Опасалась ли власть подобных инцидентов?
На первый взгляд, как будто не опасалась: все воспоминатели единодушны в том, что, несмотря на огромное стечение публики, в основном молодёжи, никаких особых мер предосторожности принято не было.
«Она – эта молодёжь, – говорит Леткова-Султанова, – окружала гроб надёжной цепью сильных рук и не допустила полицию “охранять порядок”»[1415]

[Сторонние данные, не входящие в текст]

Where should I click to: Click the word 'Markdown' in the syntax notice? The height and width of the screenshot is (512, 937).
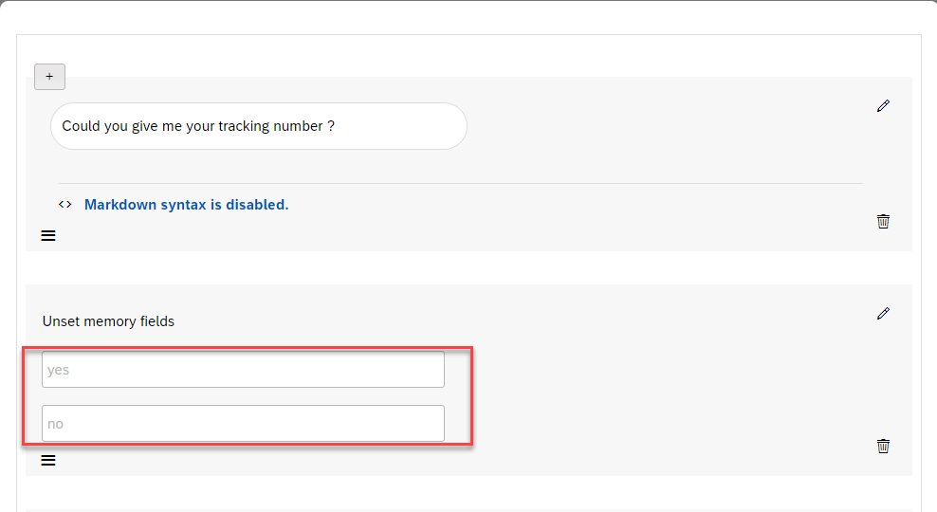point(119,204)
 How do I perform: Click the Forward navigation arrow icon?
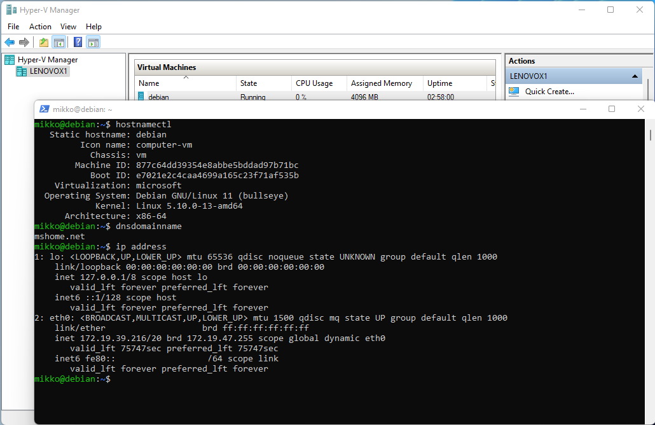tap(24, 42)
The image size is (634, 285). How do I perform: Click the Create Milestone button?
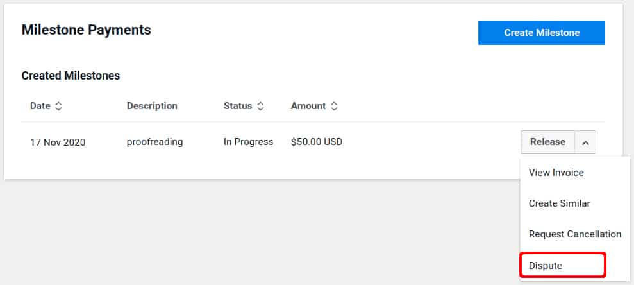pos(542,33)
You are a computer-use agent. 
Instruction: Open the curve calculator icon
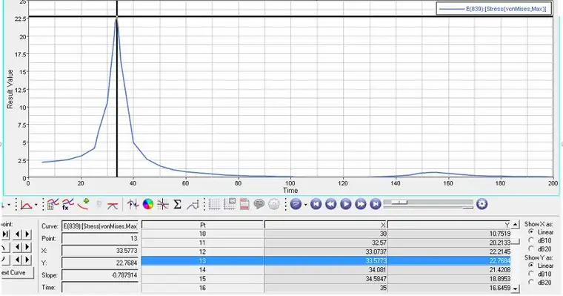(53, 204)
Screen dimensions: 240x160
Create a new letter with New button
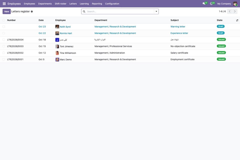(7, 12)
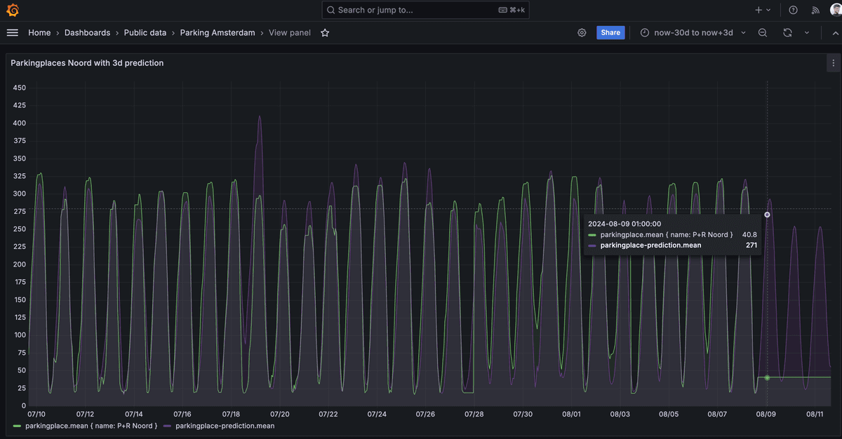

. Похороны были проявлением общественной самодеятельности, так сказать, в чистом виде: лица неофициальные приняли на себя все распорядительные функции. Немногочисленным представителям власти (их, по некоторым данным, было не более шести человек) досталась роль сторонних наблюдателей.«Полиция, – подтверждают слова мемуаристки «С.-Петербургские ведомости», – была совершенно не приготовлена к такому стечению народа, и, сравнительно, она отсутствовала, а между тем, какой был везде и во всём порядок, какая чинность!»[1416]
Полиция действительно «не была приготовлена»: прежде всего потому, что никто не предвидел, какого размаха достигнет эта погребальная манифестация.
Правда, сохранилось одно до сих пор не отмеченное указание, которое, если только оно справедливо, снимает с правительства часть вины за проявленную беспечность.